In some situations, such as deploying via web start, this JAR file will also need to be signed. There are many resources online that explain the signing of JAR files that topic will not be covered in this text. The JAR is now ready to be deployed and used on other machines. This method will be a good way to package an application for distribution via the Java Store.


Mobile applications are the way of the future. At this time, there are a couple of different options for developing mobile applications using Jython. One way to develop mobile applications using Jython is to make use of the JavaFX API from Jython. Since JavaFX is all Java behind the scenes, it would be fairly simple to make use of the JavaFX API using Jython code. However, this technique is not really a production-quality result in my opinion for a couple of reasons. First, the JavaFX scripting language makes GUI development quite easy. While it is possible (see for more details), the translation of JavaFX API using Jython would not be as easy as making use of the JavaFX script language. The second reason this is not feasible at the time of this writing is that JavaFX is simply not available on all mobile devices at this time. It is really just becomming available to the mobile world at this time and will take some time to become acclimated.

Another way to develop mobile applications using Jython is to make use of the Android operating system which is available via Google. Android is actively being used on mobile devices today, and it’s use is continuing to grow. Although in early stages, there is a project known as Jythonroid that is an implementation of Jython for the Android Dalvik Virtual Machine.
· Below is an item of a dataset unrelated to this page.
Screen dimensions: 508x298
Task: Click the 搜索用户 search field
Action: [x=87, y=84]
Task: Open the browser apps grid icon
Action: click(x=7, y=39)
Unfortunately, it was not under active development at the time of this writing, although some potential does exist for getting the project on track.
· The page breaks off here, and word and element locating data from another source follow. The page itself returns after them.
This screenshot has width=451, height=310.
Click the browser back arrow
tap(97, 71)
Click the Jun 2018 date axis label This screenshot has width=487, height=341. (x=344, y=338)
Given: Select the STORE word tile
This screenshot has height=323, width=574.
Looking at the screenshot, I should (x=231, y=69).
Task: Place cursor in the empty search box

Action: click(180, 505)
If you are interested in mobile development using Jython, please pay close attention to the two technologies discussed in this section. They are the primary deployment targets for Jython in the mobile world. As for the Jythonroid project, it is open source and availble to developers. Interested parties may begin working on it again to make it functional and bring it up to date with the latest Android SDK.
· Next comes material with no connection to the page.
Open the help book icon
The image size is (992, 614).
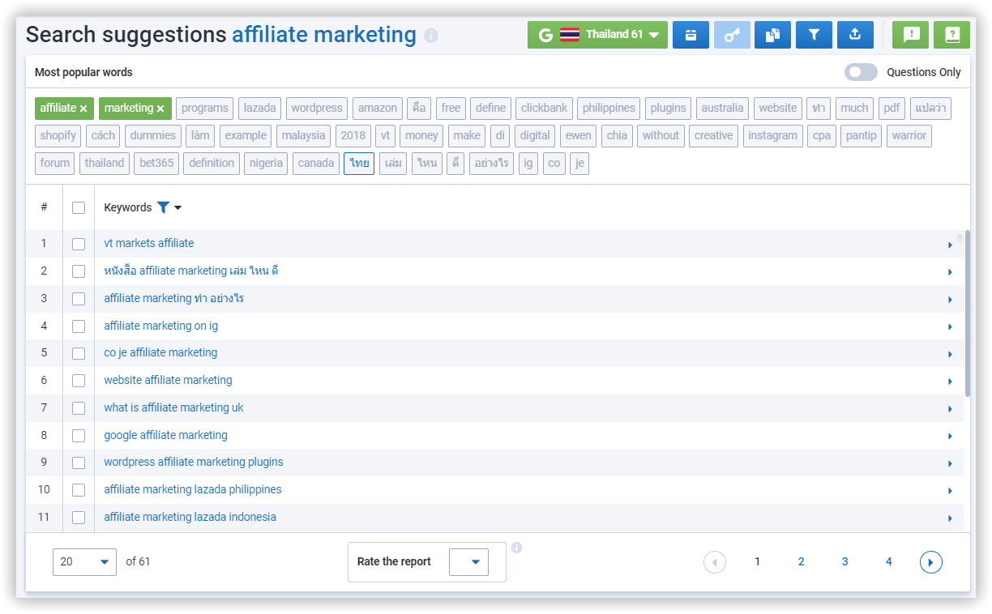coord(951,35)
Deploying Jython applications is very much like Java application deployment. For those of you who are familiar with Java application servers, deploying a Jython application should be a piece of cake. On the contrary, for those of you who are not familiar with Java application deployment this topic may take a bit of getting used to. In the end, it is easy to deploy a Jython web or client application using just about any of the available Java application servers that are available today.

Deploying Jython web applications is universally easy to do using the WAR file format. As long as jython.jar is either in the application server classpath or packaged along with the web application, Jython servlets should function without issue. We also learned that it is possible to deploy a JAR file containing a Jython GUI application via Java web start technology. Using a JNLP deployment file is quite easy to do, the trick to deploying Jython via a JAR file is to set the file up correctly. Once completed, an HTML page can be used to reference the JNLP and initiate the download of the JAR to the client machine.

Lastly, this section discussed use of the Google App Engine for deploying Jython servlet applications. While the Google App Engine environment is still relatively new at the time of this writing, it is an exceptional deployment target for any Python or Java application developer. Using a few tricks with the object factory technique, it is possible to deploy Jython servlets and use them directly or via a JSP file on the App Engine. Stay tuned for more deployment targets to become available for Jython in the coming months and years. As cloud computing and mobile devices are becoming more popular, the number of deployment targets will continue to grow and Jython will be more useful with each one.